Work item: Quote the records word for word, starting with the line that contains "What do you see at coordinates (510, 562)" and ending with the line that contains "pyautogui.click(x=166, y=119)", both lines included.

Provided data:

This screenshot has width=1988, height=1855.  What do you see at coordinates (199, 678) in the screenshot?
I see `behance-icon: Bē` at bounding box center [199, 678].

* * *

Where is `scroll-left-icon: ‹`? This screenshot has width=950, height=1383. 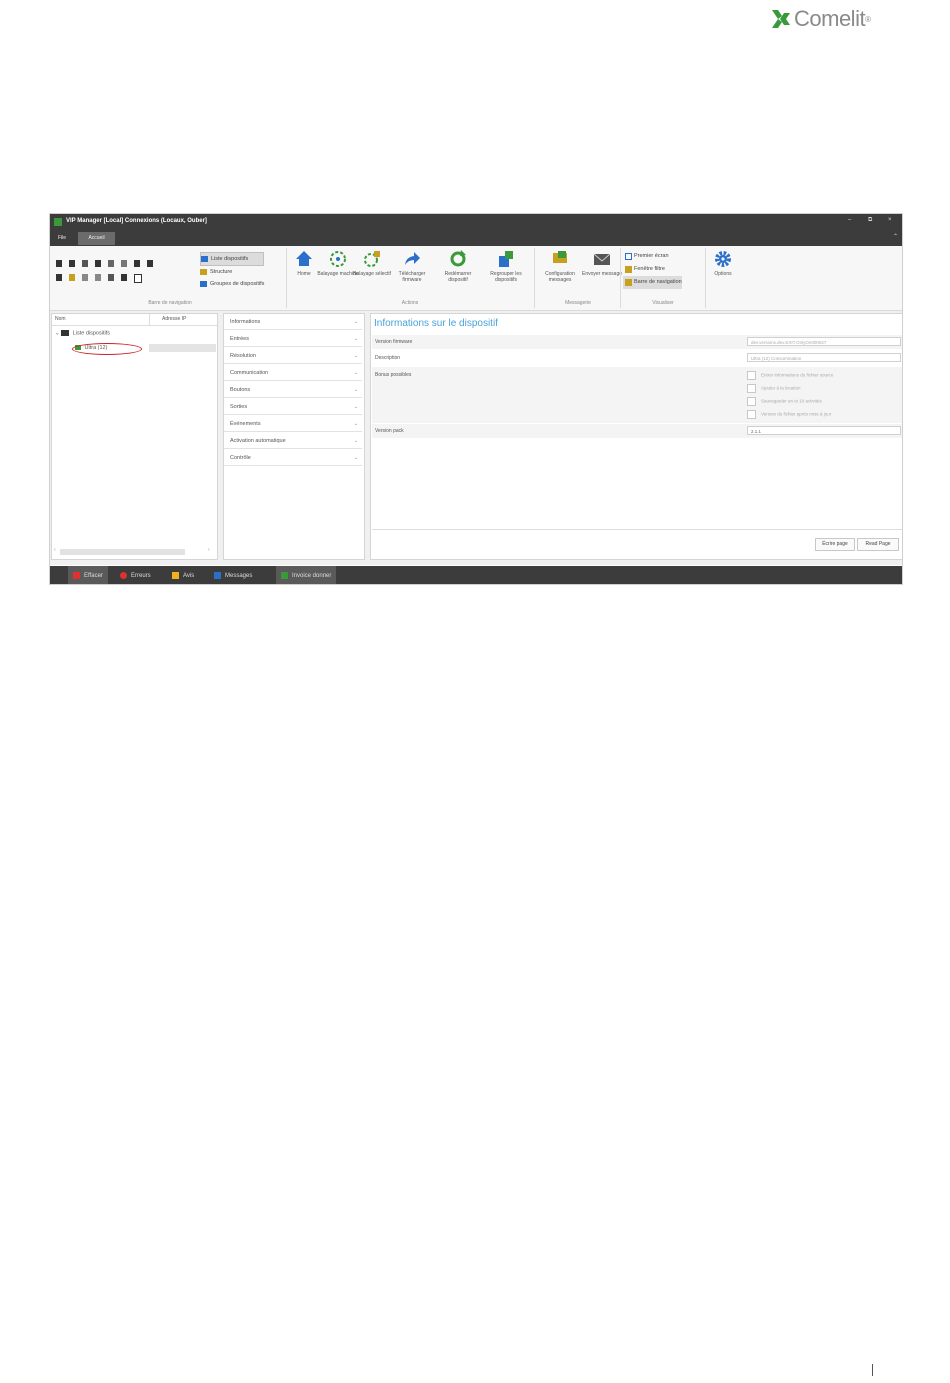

---

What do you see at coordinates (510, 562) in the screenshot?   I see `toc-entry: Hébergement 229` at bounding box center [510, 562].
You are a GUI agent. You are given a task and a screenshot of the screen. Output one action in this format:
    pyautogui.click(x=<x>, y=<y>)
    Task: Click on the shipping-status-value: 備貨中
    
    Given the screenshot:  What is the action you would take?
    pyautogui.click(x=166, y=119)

Result below:
What do you see at coordinates (510, 562) in the screenshot?   I see `toc-entry: Hébergement 229` at bounding box center [510, 562].
You are a GUI agent. You are given a task and a screenshot of the screen. Output one action in this format:
    pyautogui.click(x=<x>, y=<y>)
    Task: Click on the shipping-status-value: 備貨中
    
    Given the screenshot:  What is the action you would take?
    pyautogui.click(x=166, y=119)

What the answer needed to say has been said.